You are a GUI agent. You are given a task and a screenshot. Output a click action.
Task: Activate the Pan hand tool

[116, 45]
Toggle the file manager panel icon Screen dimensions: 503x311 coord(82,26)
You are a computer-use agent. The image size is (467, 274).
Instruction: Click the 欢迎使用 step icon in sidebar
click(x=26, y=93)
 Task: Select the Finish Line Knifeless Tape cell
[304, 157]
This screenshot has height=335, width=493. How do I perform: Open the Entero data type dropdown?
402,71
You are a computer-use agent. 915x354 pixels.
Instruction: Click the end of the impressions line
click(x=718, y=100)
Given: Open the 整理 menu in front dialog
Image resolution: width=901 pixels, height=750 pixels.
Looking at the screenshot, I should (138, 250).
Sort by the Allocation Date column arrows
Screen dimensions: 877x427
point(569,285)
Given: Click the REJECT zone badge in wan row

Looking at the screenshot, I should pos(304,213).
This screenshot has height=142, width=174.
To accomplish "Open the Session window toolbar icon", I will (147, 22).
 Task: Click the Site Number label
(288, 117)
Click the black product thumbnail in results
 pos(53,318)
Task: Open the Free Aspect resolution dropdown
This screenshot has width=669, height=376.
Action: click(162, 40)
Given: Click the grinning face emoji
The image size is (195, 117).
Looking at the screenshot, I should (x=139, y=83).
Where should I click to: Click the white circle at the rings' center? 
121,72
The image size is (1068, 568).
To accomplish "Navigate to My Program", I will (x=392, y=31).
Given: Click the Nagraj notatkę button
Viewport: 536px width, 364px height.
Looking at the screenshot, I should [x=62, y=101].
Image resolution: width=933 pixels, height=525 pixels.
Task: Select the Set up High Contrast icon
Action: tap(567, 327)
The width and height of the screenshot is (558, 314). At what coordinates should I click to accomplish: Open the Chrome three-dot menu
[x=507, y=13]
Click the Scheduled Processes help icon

====

__Exercise details__
From the data above, reproduce word for word the lines running from the line with "This screenshot has height=335, width=493." to the line with "Given: Open the 整理 menu in front dialog", ends included.

__Output__
This screenshot has height=335, width=493. How do I perform: Open the Entero data type dropdown?
402,71
You are a computer-use agent. 915x354 pixels.
Instruction: Click the end of the impressions line
click(x=718, y=100)
Given: Open the 整理 menu in front dialog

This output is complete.